Not sure where you're getting this info, I'm looking right at
customers on everything from 25Mbps to 800Mbps plans. And again, I'm
not saying you can saturate the link intentionally, I'm saying that
the tool doing the saturation isn't actually giving you accurate
results. You have to look at the interface and the latency for the
results. The speed test is a traffic generator, not a measuring tool.
It's fundamentally cannot do the measuring, it's doesn't have the
ability to see other flows on the interface.
>
>
> [SM] But my problem is that on variable rate links I want to measure the instantaneous capacity such that I can do adaptive admission control and avpid over filling my modem's DSL buffers (I wish they would do something like BQL, but alas they don't).

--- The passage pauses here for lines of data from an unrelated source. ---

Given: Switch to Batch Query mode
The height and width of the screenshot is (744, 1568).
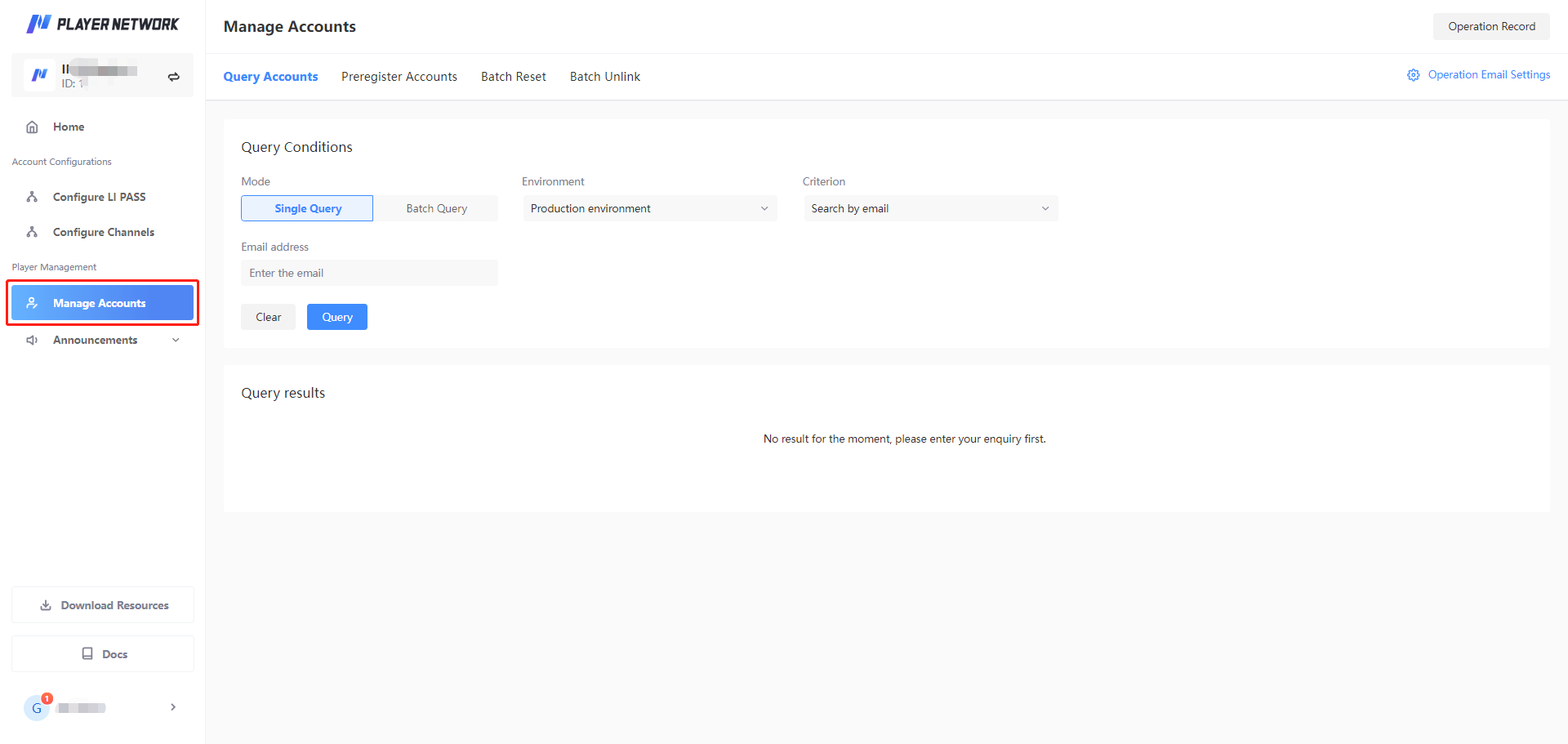Looking at the screenshot, I should click(x=436, y=208).
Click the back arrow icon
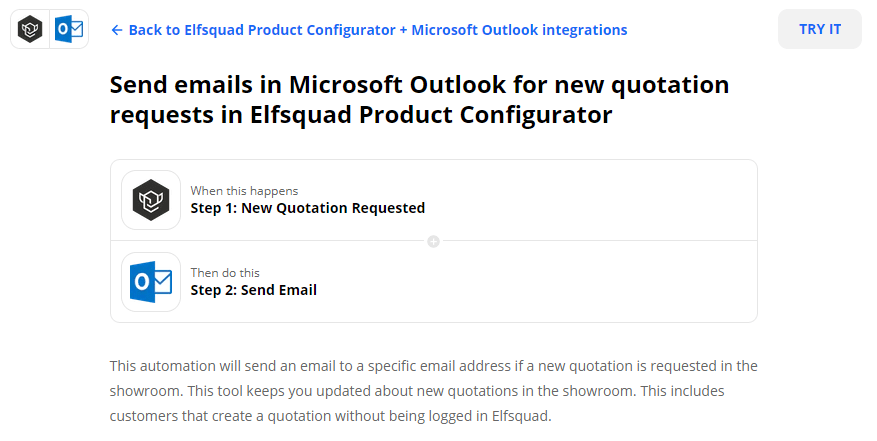Screen dimensions: 877x441 pos(116,30)
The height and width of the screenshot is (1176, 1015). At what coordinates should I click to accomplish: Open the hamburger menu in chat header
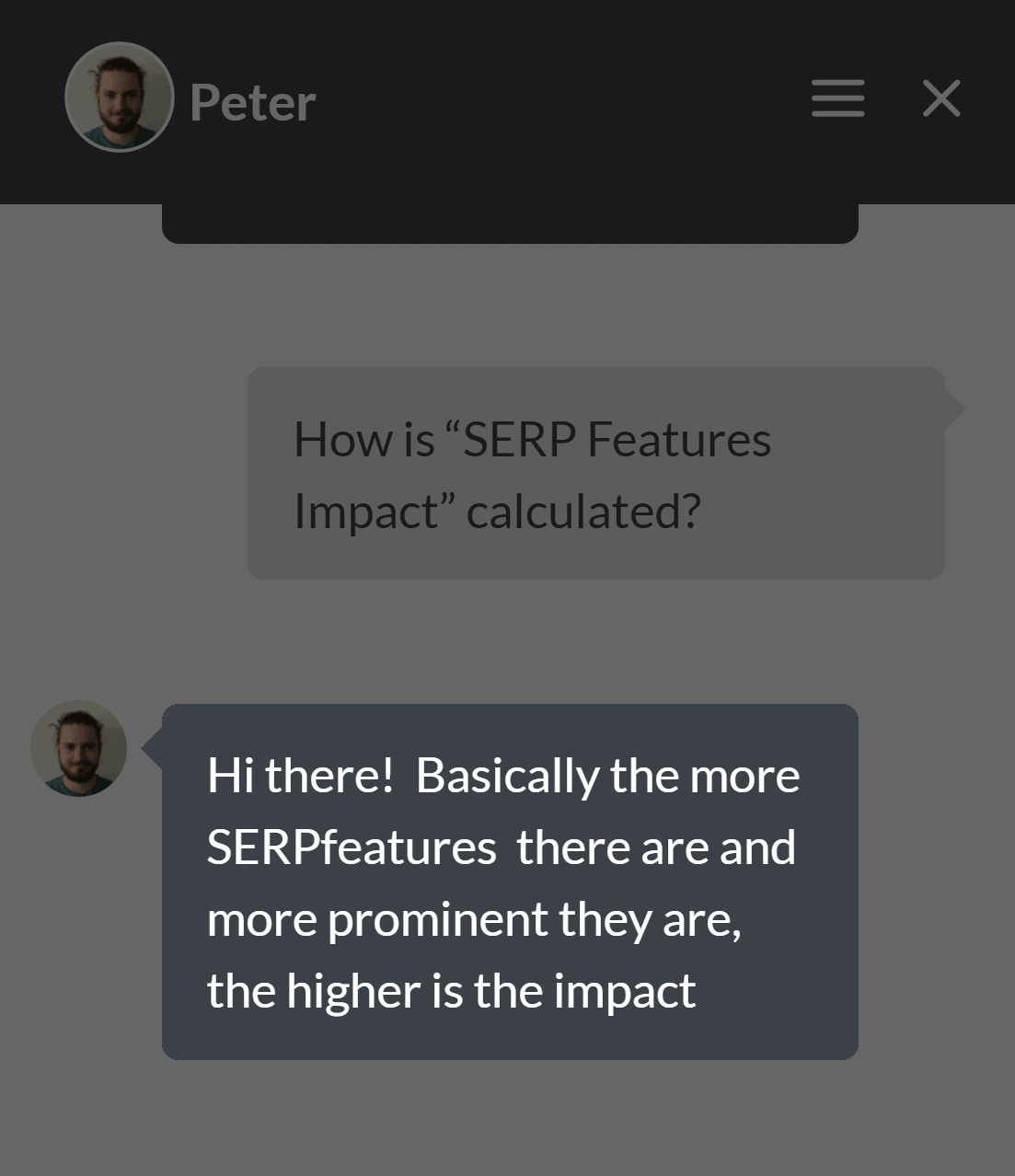click(x=837, y=98)
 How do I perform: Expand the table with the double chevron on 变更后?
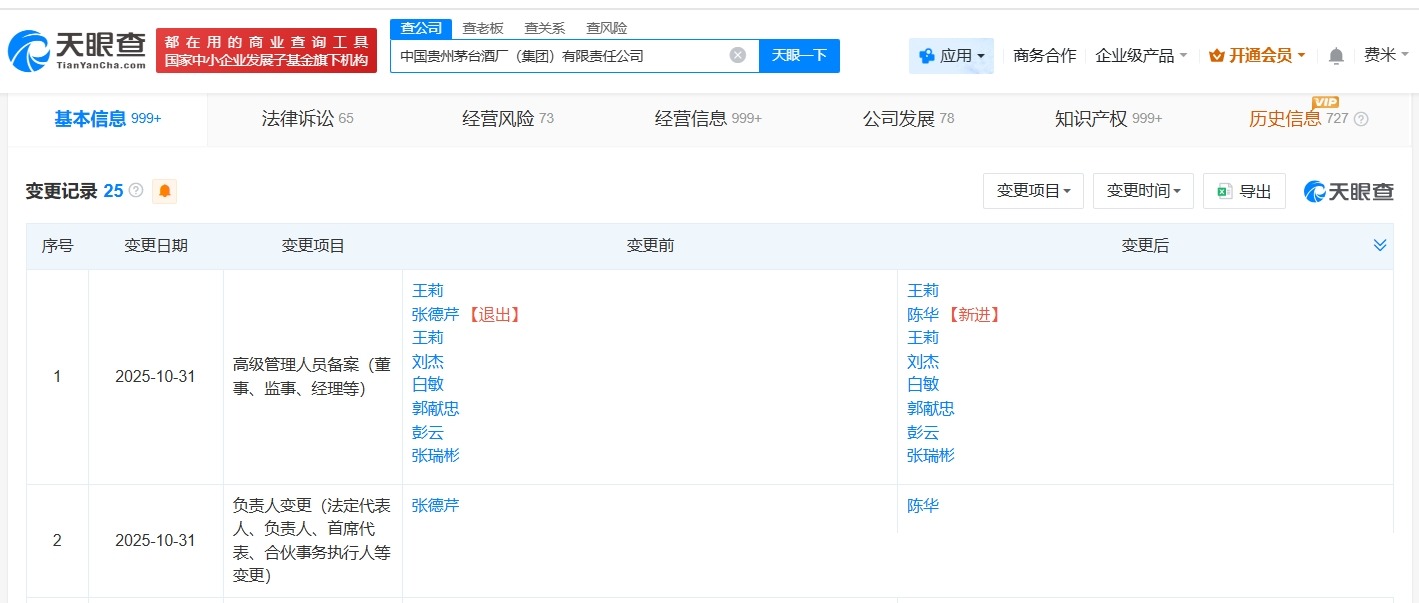click(1380, 243)
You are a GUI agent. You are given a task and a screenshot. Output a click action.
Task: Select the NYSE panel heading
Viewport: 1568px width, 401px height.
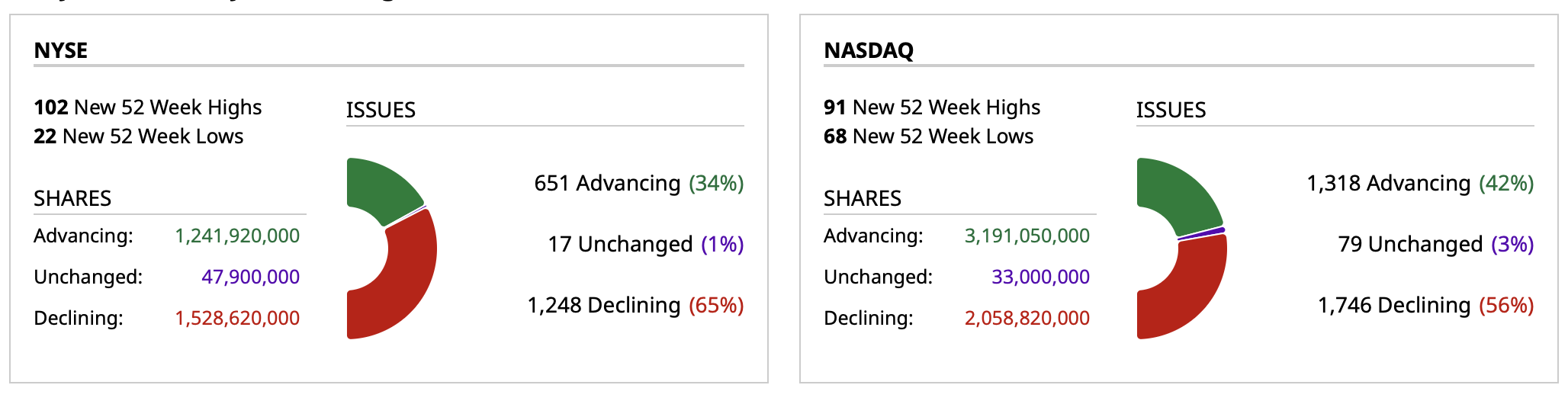tap(61, 50)
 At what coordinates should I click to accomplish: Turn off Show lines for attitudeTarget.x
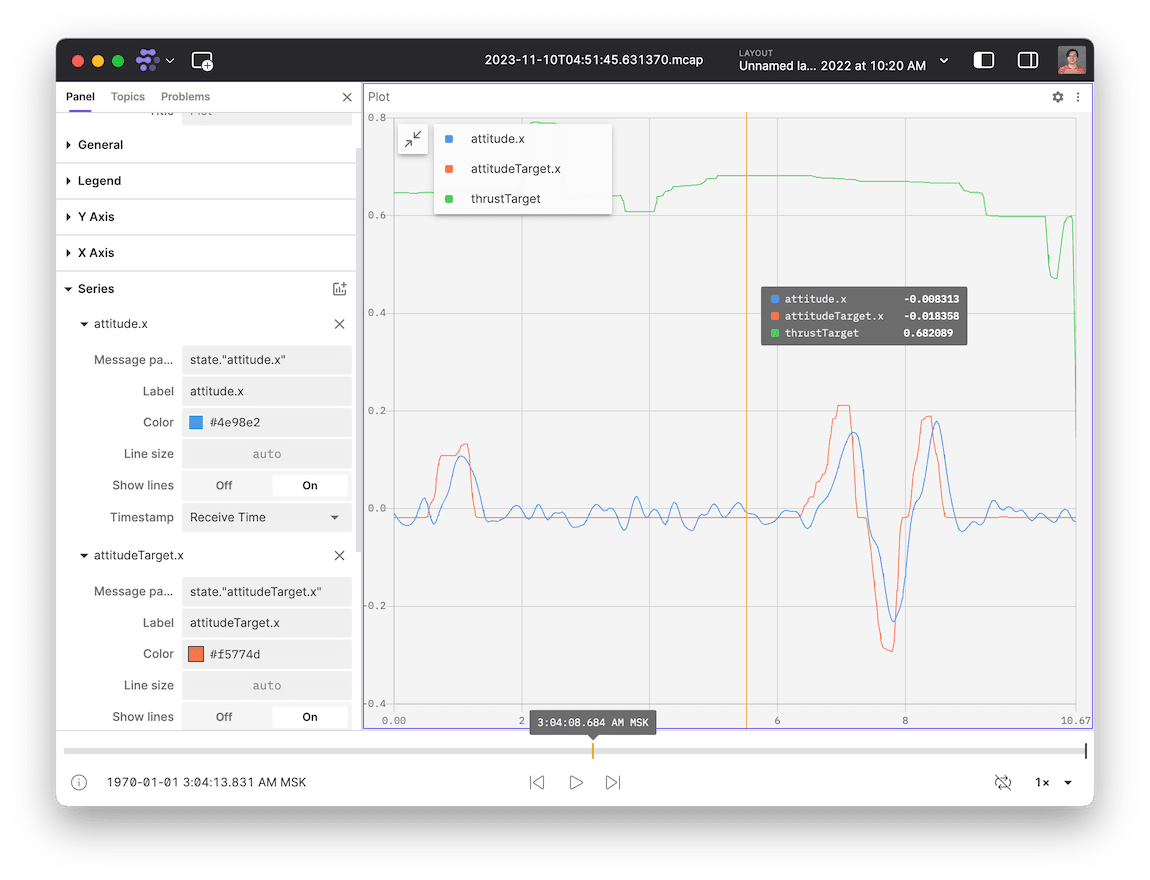pyautogui.click(x=224, y=717)
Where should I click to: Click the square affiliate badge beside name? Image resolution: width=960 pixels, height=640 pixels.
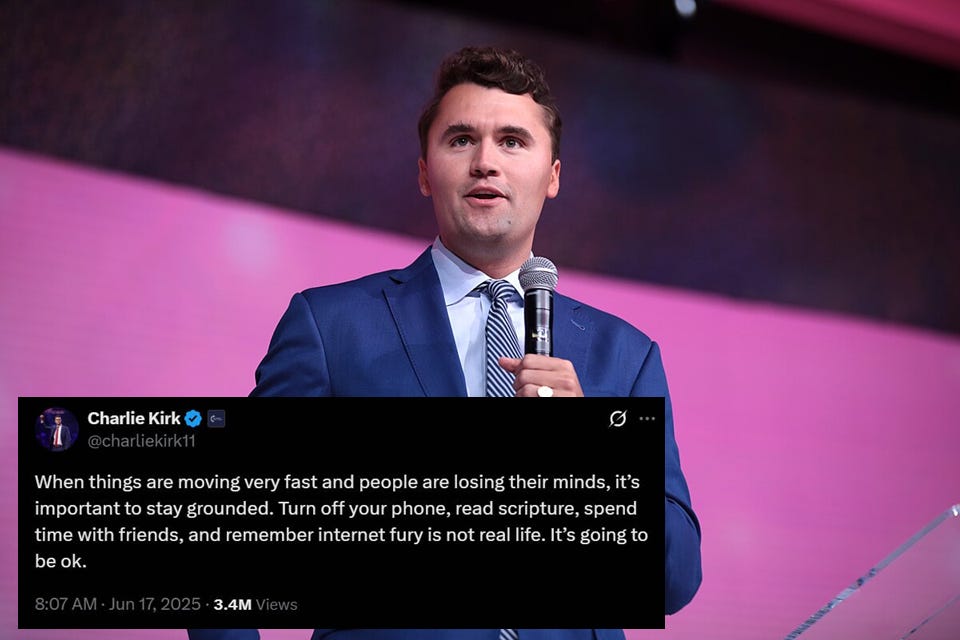coord(216,419)
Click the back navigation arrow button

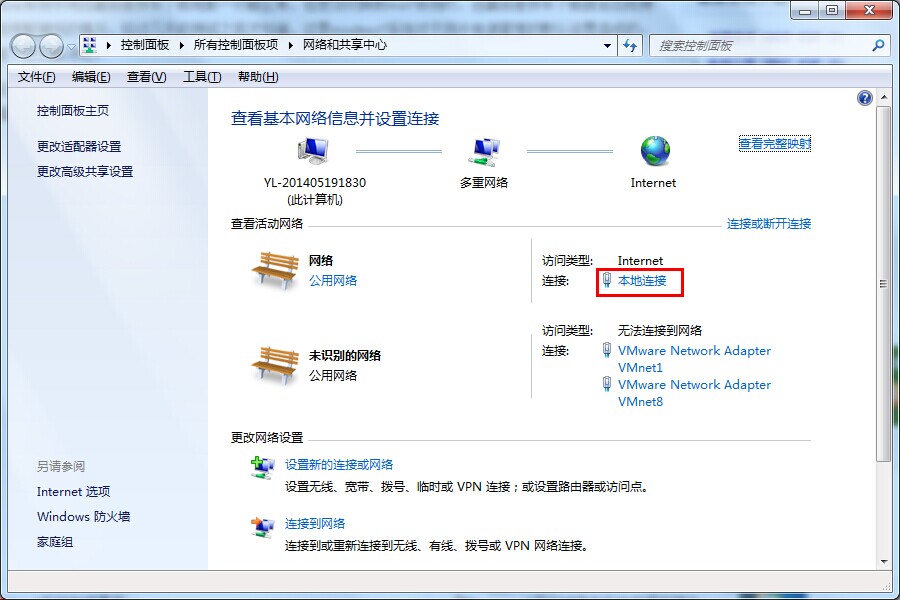(x=24, y=46)
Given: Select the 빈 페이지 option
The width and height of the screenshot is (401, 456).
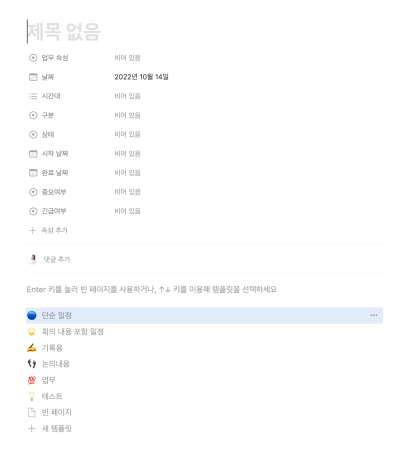Looking at the screenshot, I should [x=204, y=412].
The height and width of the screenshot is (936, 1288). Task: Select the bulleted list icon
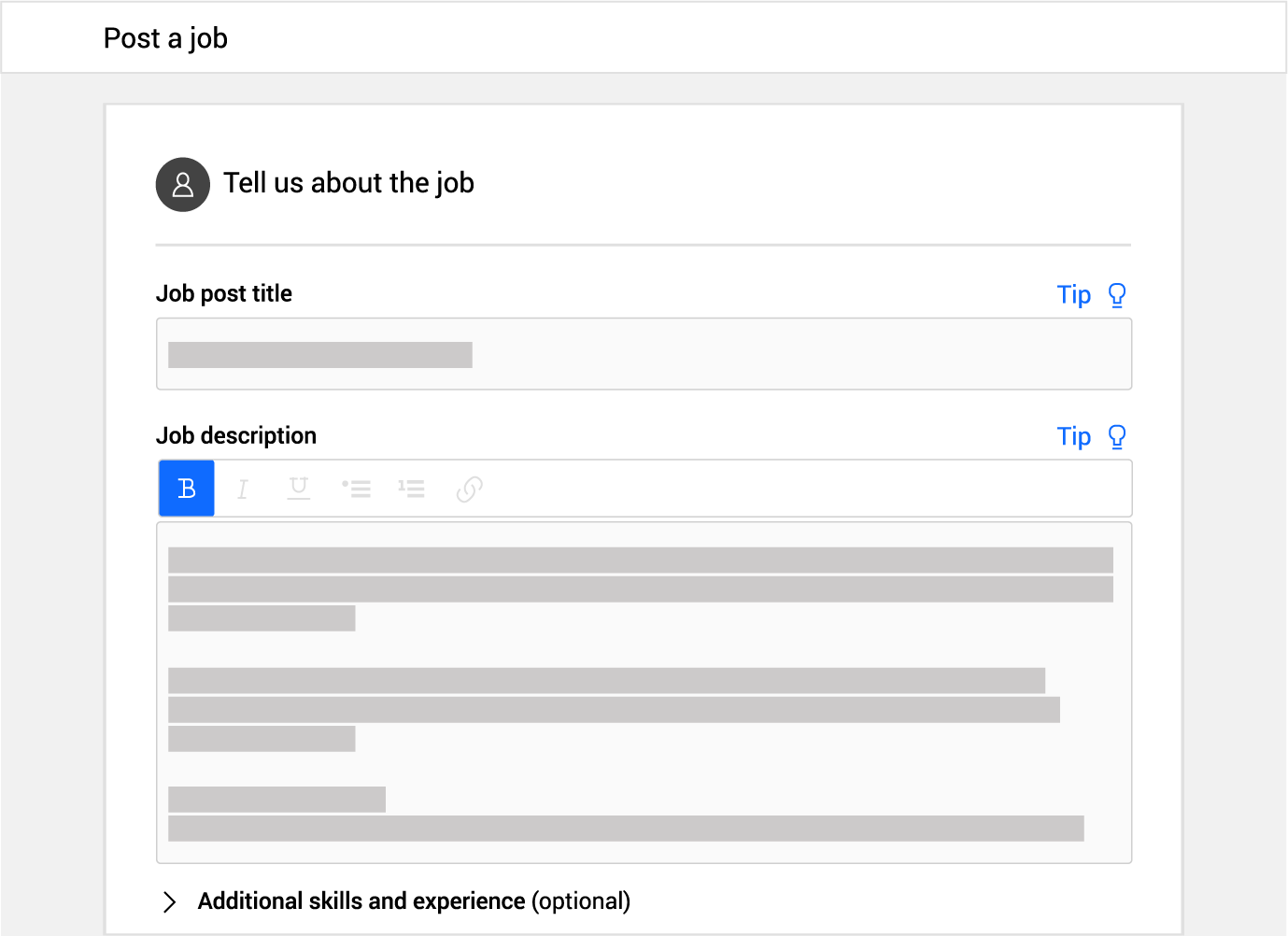tap(357, 488)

Literally measure the interface on a schedule or constantly and you're
getting this measurement every time you use the link. and if you
measure the latency you're constantly finding the spot right below the
buffers.
>
> [SM] With competent AQM (like cake on ingress and egress configured for per-internal-IP isolation) I do not even notice whether a speedtes runs or not, and from the reported capacity I can estimate the concurrent load from other endhosts in my network.
exactly. EXACTLY. You might just be coming around. That speed test
was held back by the shaper for your benefit NOT the speed test's.
It's results are necessarily false. YOU can estimate the capacity by
adding up the speedtest results and your other uses. Measuring the
outside interface gives you exactly that. the speed test does not.
it's just a traffic generator for when you aren't generating it on
your own.
>
>
> > Speed test cannot return actual capacity
>
> [SM] Conventional capcaity tests give a decent enough estimate of current capacity to be useful, I could not care less that they are potential not perfect, sorry. The question still is how to estimate capacity without loading the link...
you have to load the link to know this. Again, the speed test is a
traffic generator, it's not a measuring tool. You have to measure at
the wan interface to know this, you can never get it from the speed
test. And no, the speed test isn't a decent enough estimate. The
more important the data is to you the more likely the test is bad and
going to lie. Internet feeling slow? run a speed test and put more
pressure on the service and the speed test has less available to
return results on, all the other services getting their slice of the
pie.
>
>
> > Guess what the only way to get an actual measure of the capacity is?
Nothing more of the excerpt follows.